Neuroprotective effects of DPP-4 inhibitors sitagliptin and vildagliptin in Parkinson's disease via autophagy modulation.

This study investigates the neuroprotective potential of the dipeptidyl peptidase-4 (DPP-4) inhibitors sitagliptin and vildagliptin in models of Parkinson's disease (PD). In vitro, sitagliptin (10-80 µM) and vildagliptin (5-40 µM) enhanced mitophagy and modulated autophagy pathway in neuronal cell lines. Sitagliptin (20-80 µM) similarly promoted autophagy in Drosophila larval fat body.
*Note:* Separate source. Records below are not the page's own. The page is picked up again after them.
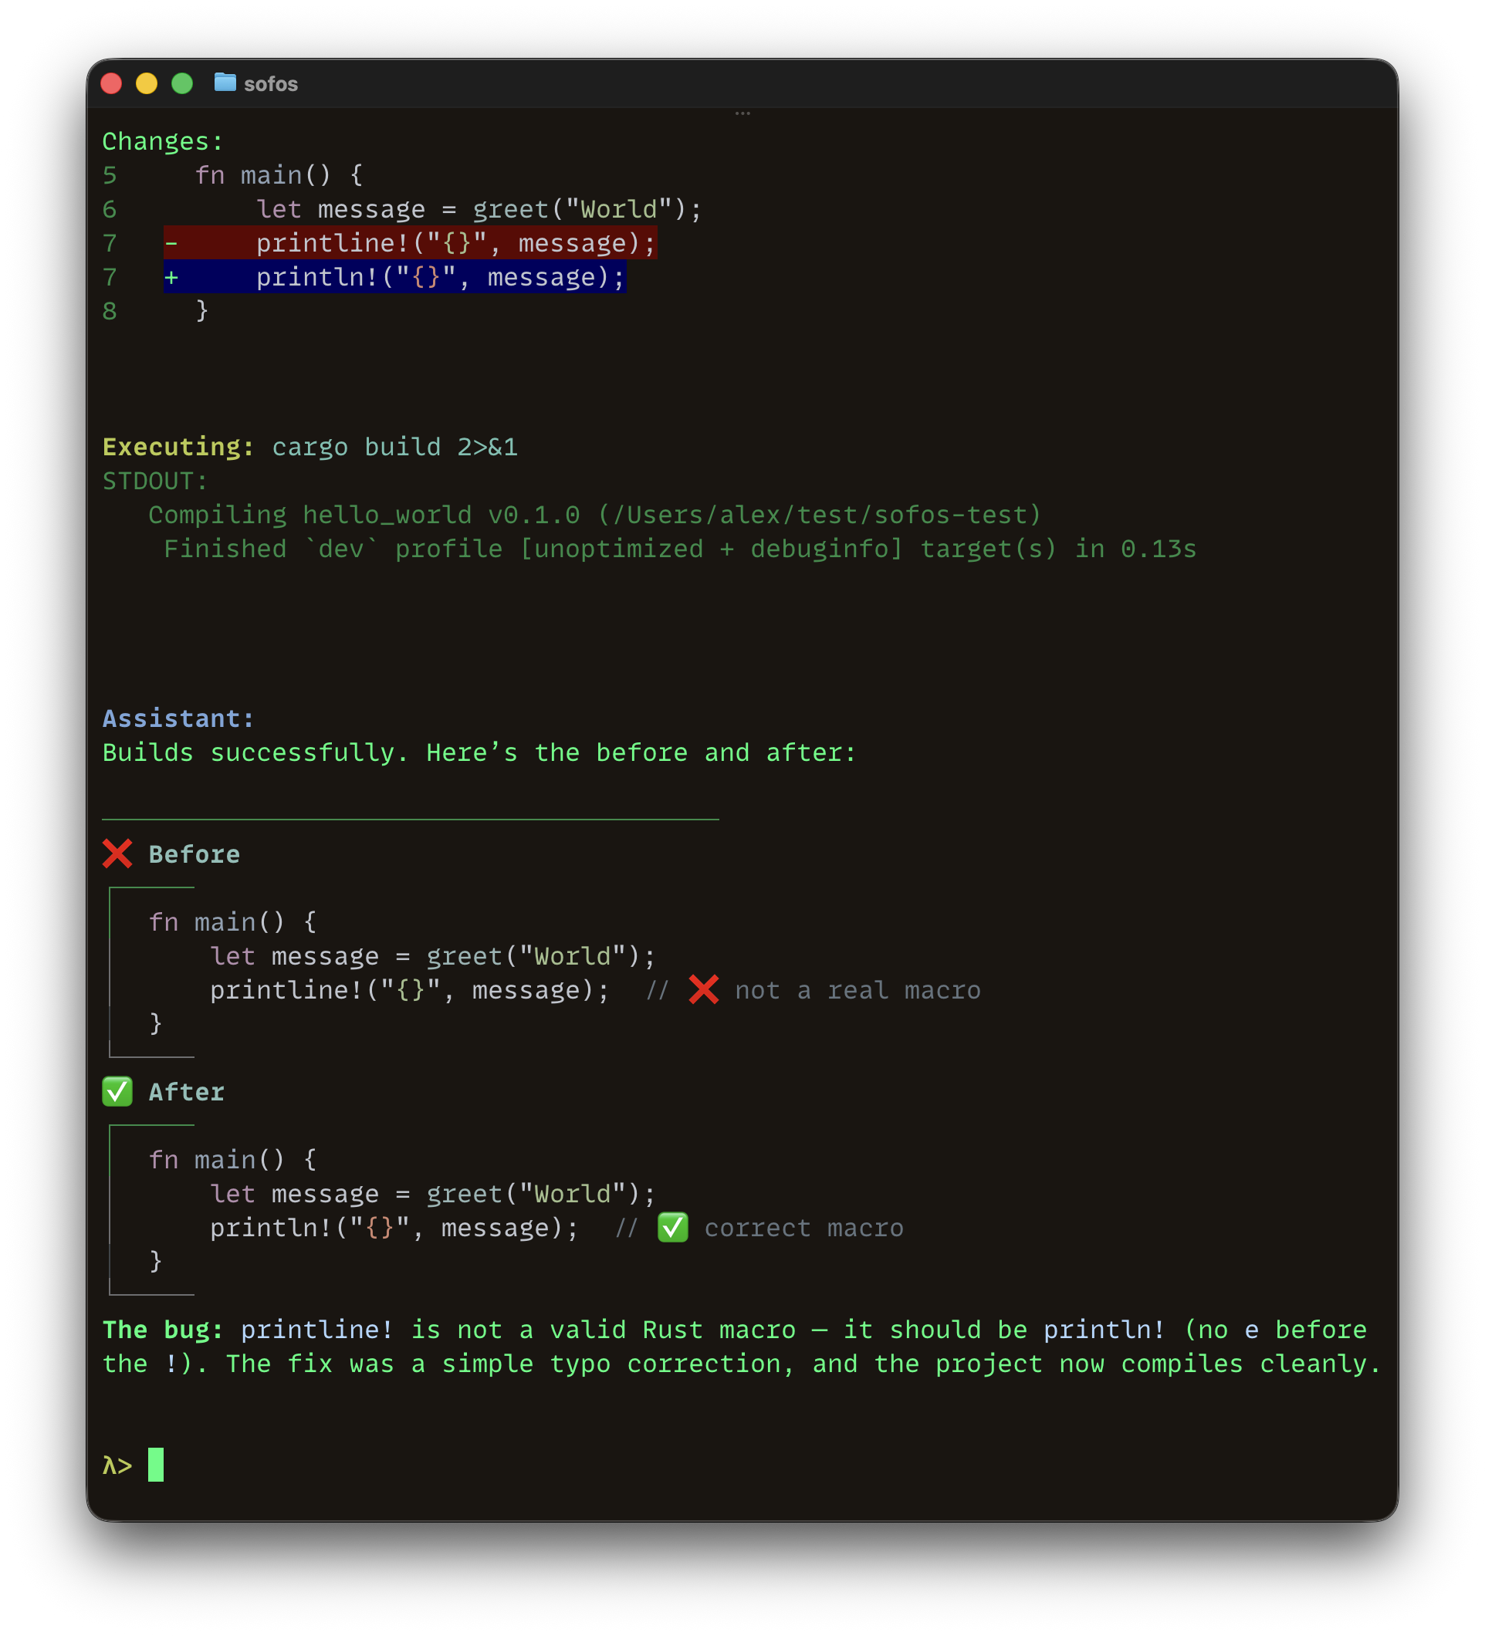Image resolution: width=1485 pixels, height=1636 pixels.
Task: Click the 'sofos' window title text
Action: pos(271,84)
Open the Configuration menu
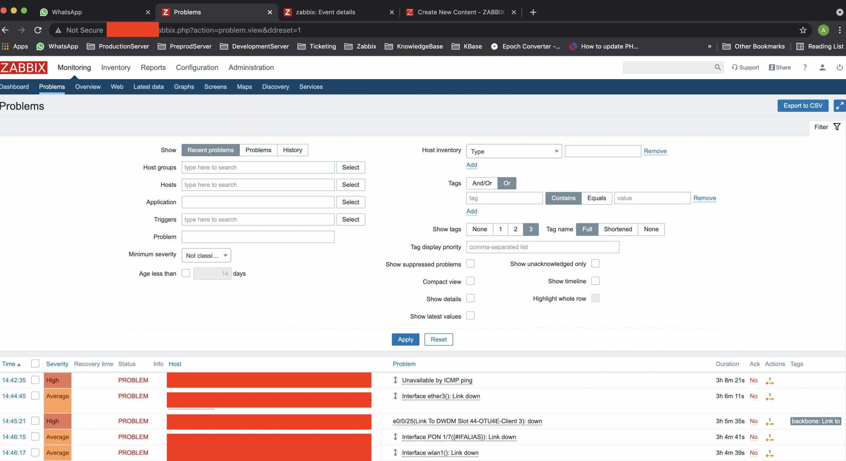This screenshot has height=461, width=846. tap(197, 67)
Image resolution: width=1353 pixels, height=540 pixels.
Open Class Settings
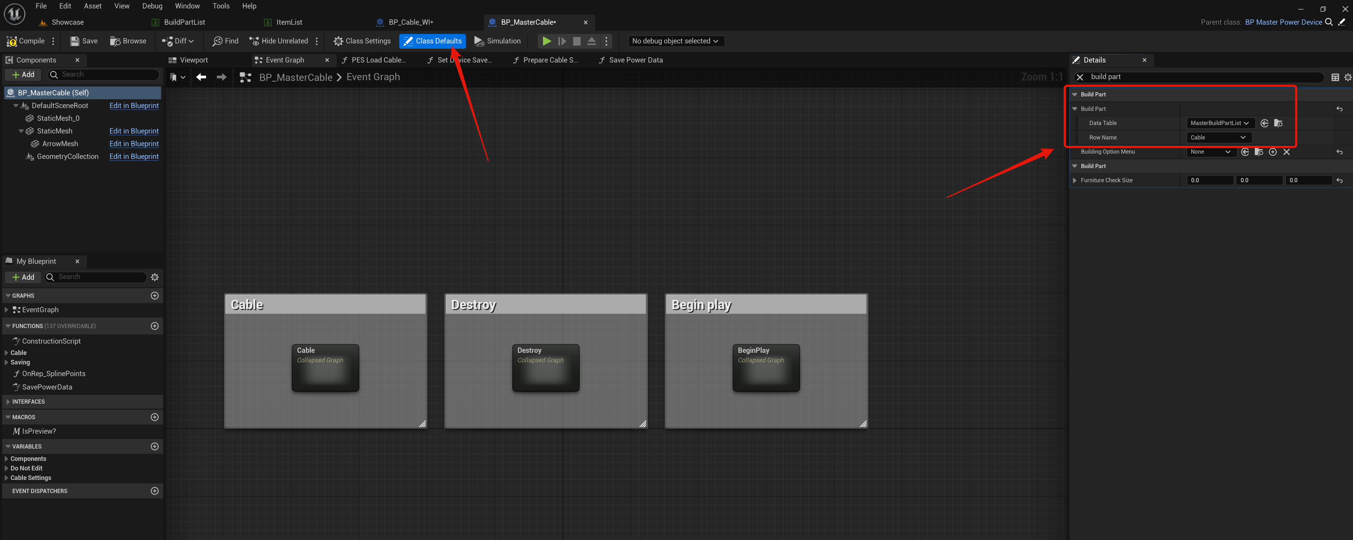click(x=362, y=41)
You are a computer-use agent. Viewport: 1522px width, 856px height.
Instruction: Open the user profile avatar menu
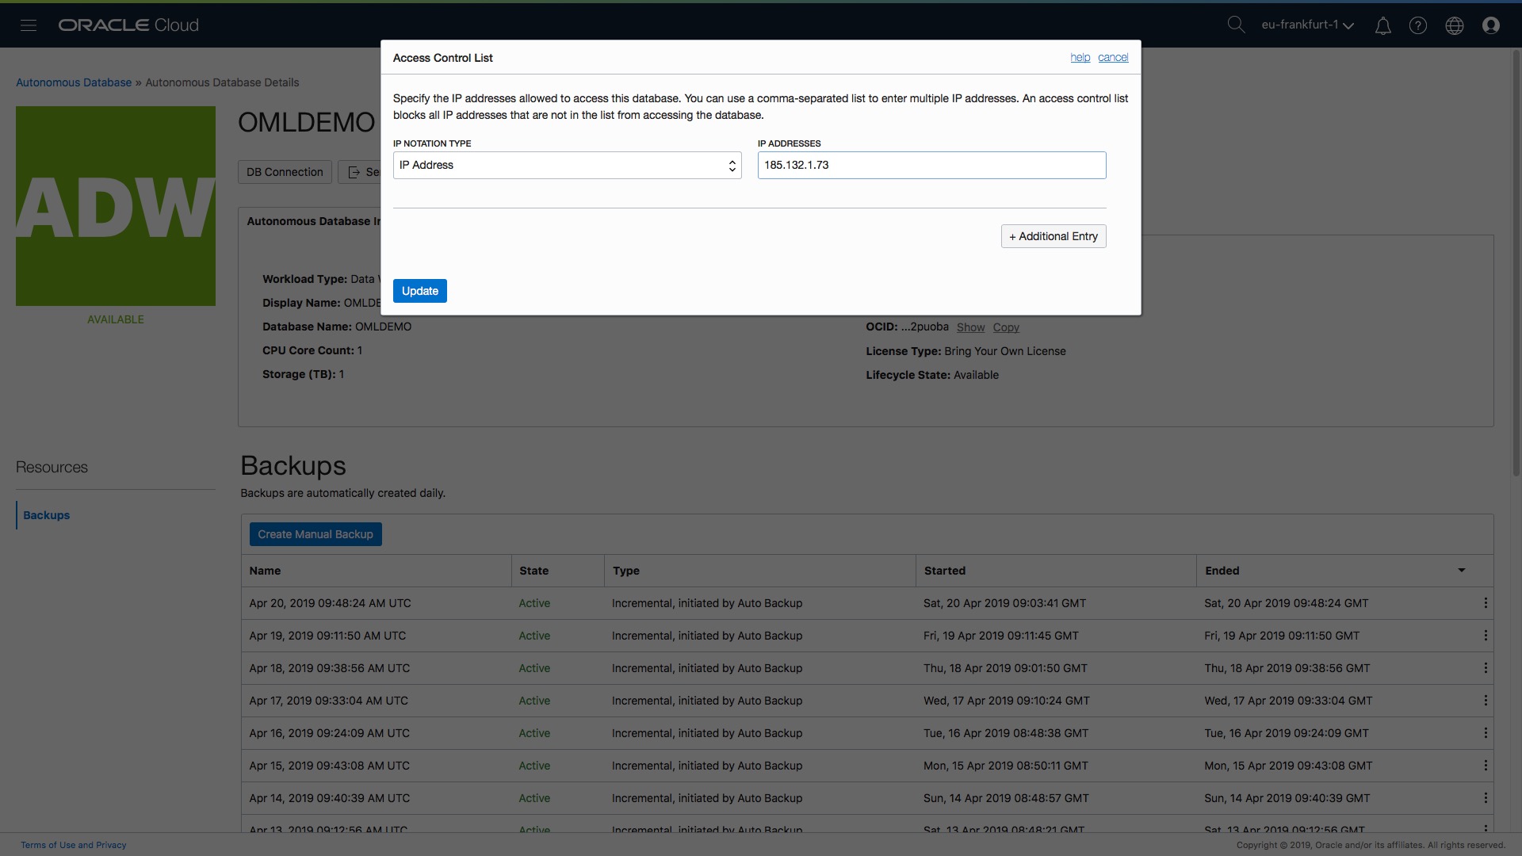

In an MPTP (1-methyl-4-phenyl-1, 2, 3, 6-tetrahydropyridine)-induced mouse model of PD, administration of vildagliptin (15 mg/kg/day) mitigated neuronal loss, reduced microglial activation, and increased tyrosine hydroxylase-positive neurons in the substantia nigra pars compacta and striatum. Network pharmacology and molecular docking analyses identified ten key protein targets, with DPP-4, serine/threonine-protein kinase AKT (AKT1) and glycogen synthase kinase-3 beta (GSK3β) emerging as central nodes. These findings indicate that both drugs engage a multi-target network to modulate autophagy and mitophagy, potentially facilitating the clearance of pathogenic protein aggregates and dysfunctional mitochondria. Together, these results position sitagliptin and vildagliptin as promising autophagy-modifying candidates for disease-modifying PD therapy. SUPPLEMENTARY INFORMATION: The online version contains supplementary material available at 10.1007/s13205-026-04761-8.